Exercise details
Give the items from the line containing "Where should I click to: Click the UPSTASH_REDIS_REST_TOKEN" through the end of the items as a Markdown table with the columns Row and Line, leaving out blank lines and pictures.

Material provided
= = = = =

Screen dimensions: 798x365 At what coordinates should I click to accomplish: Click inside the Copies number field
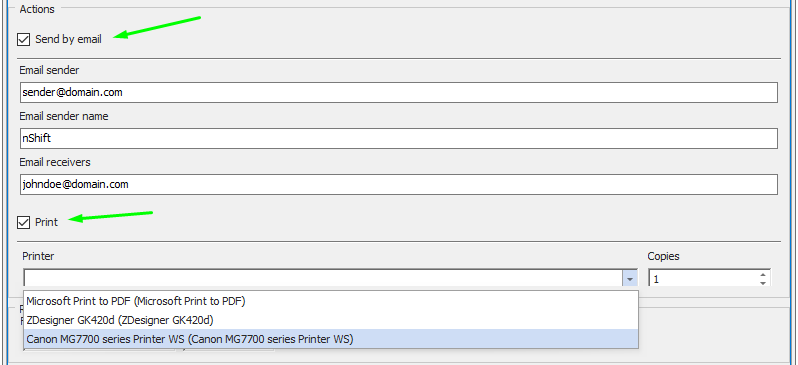point(702,279)
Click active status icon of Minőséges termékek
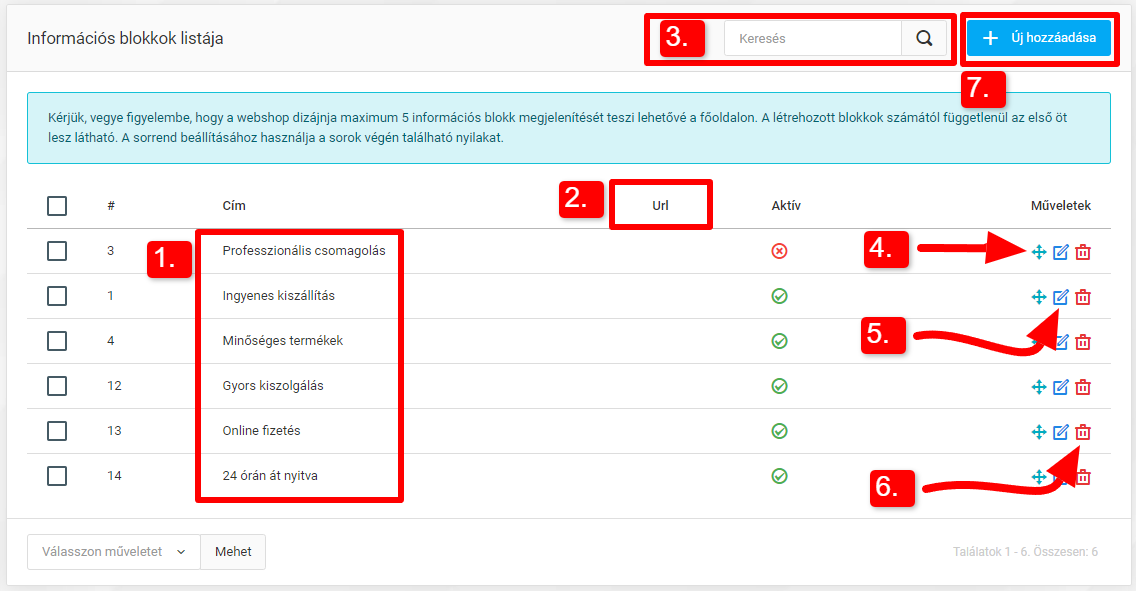Screen dimensions: 1136x591 pos(780,341)
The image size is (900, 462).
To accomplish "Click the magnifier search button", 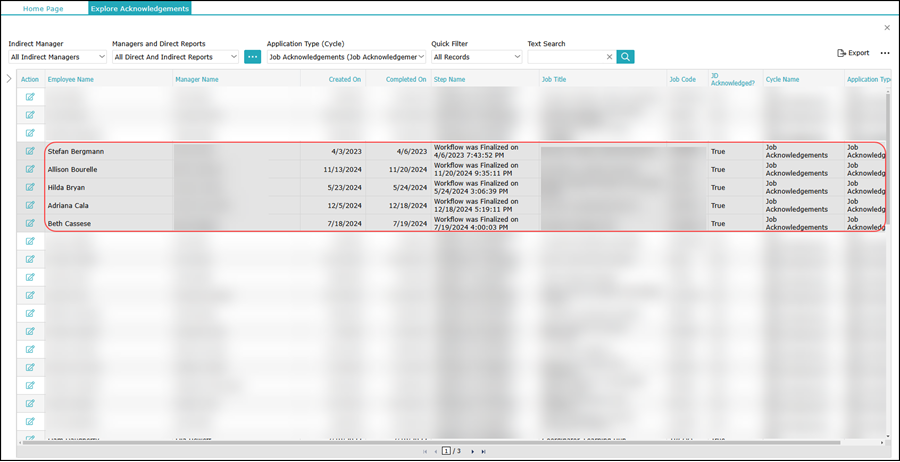I will click(x=625, y=57).
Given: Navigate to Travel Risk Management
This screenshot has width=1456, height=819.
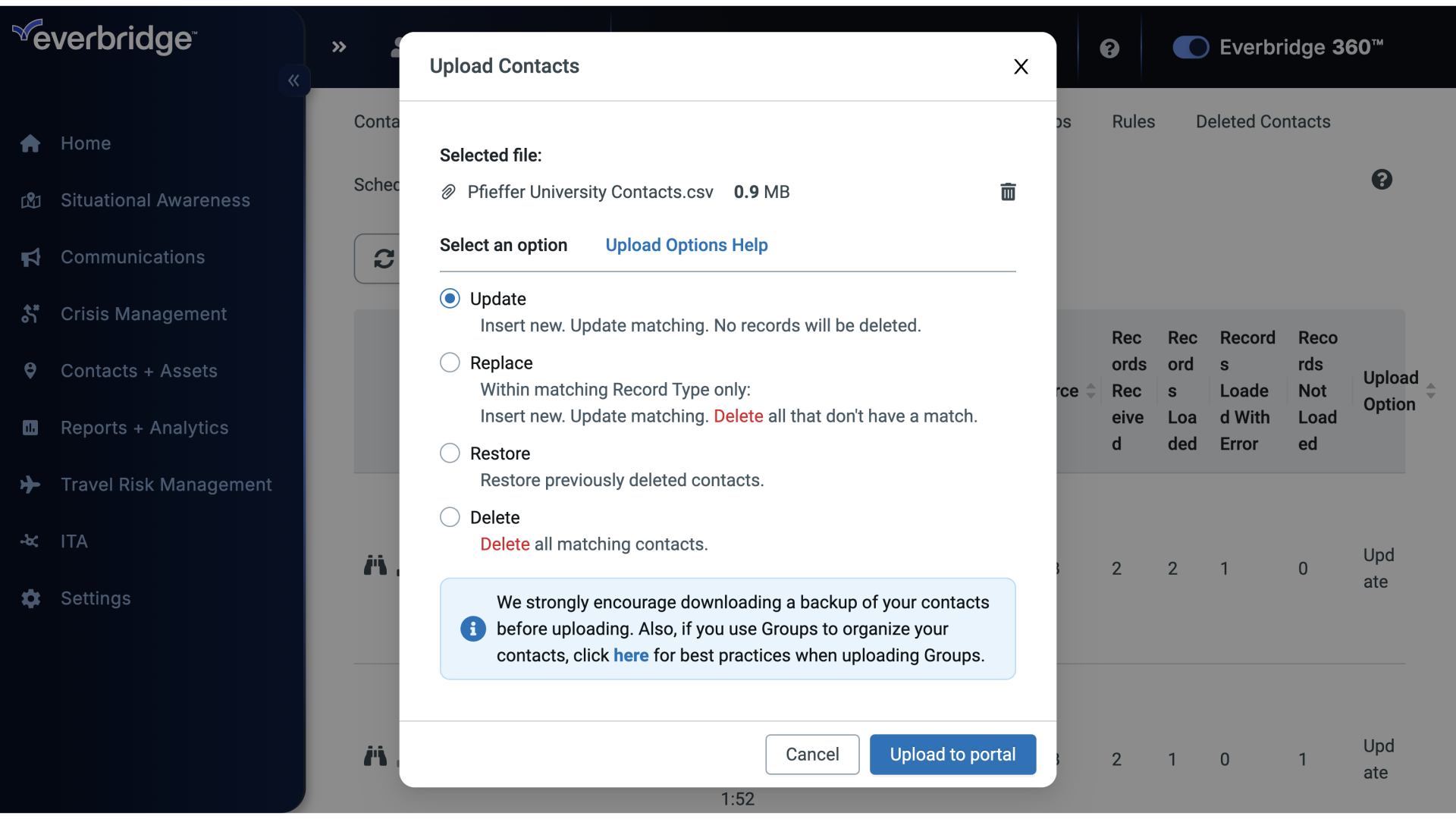Looking at the screenshot, I should 166,484.
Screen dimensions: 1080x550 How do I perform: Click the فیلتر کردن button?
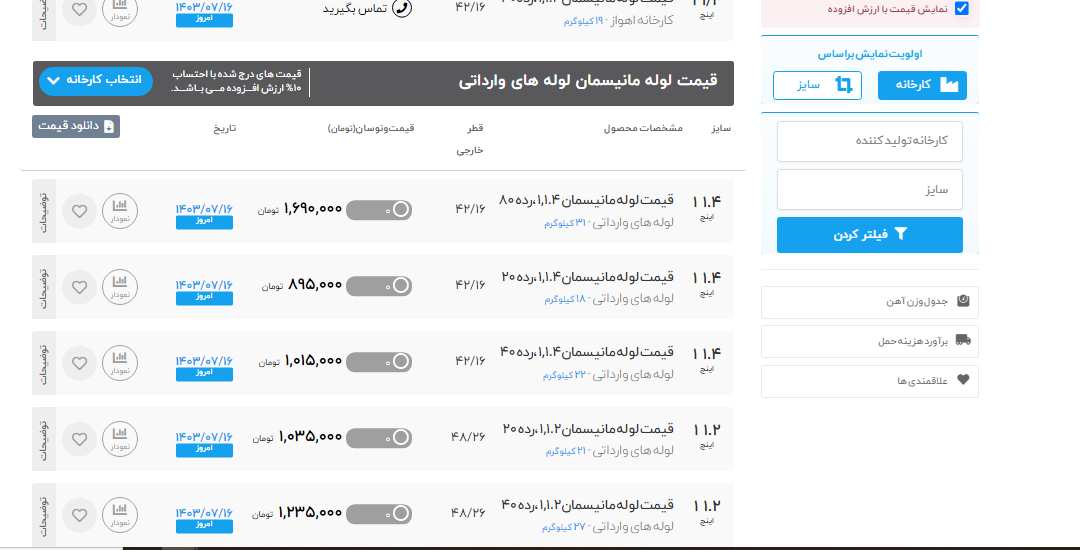pyautogui.click(x=869, y=235)
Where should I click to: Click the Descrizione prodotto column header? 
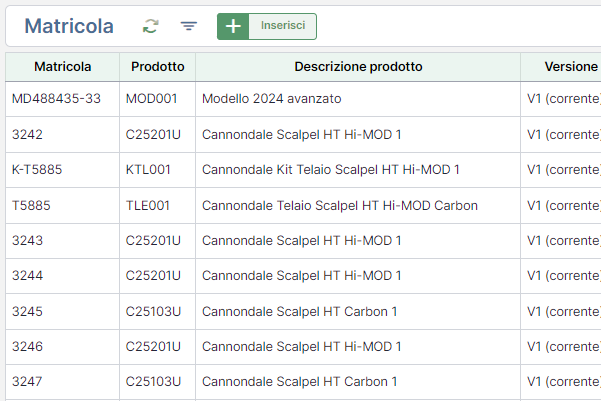(358, 67)
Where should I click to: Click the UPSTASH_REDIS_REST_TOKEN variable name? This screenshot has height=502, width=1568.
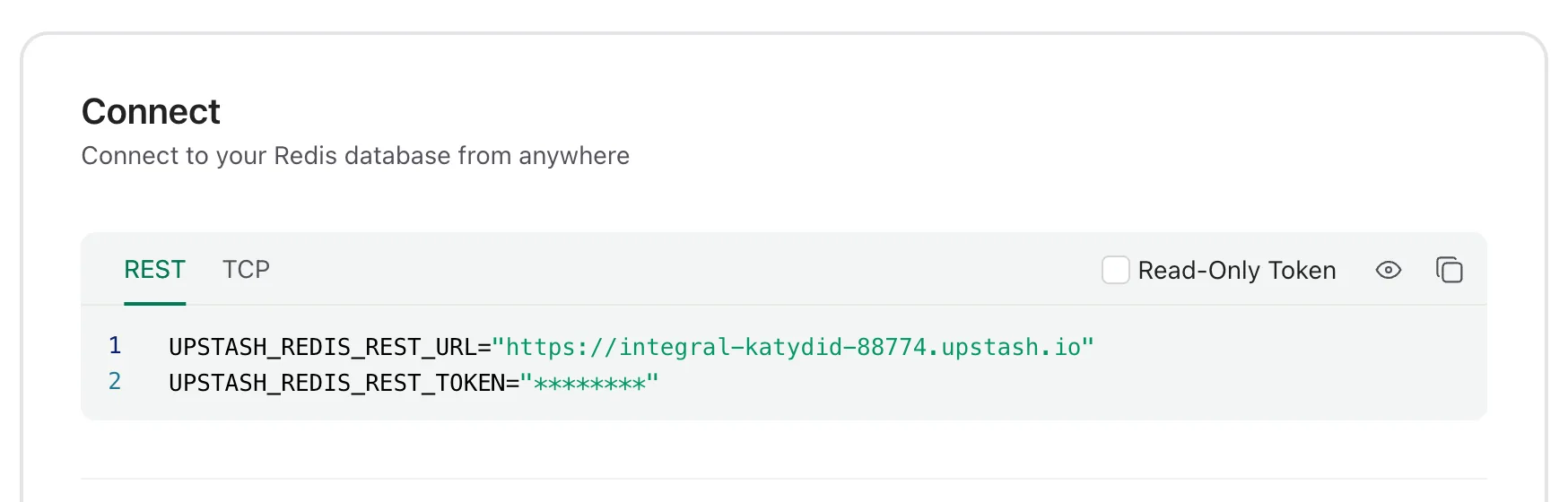[337, 383]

= = = = =

Solution
| Row | Line |
|---|---|
| 1 | Where should I click to: Click the UPSTASH_REDIS_REST_TOKEN variable name? This screenshot has height=502, width=1568. |
| 2 | [337, 383] |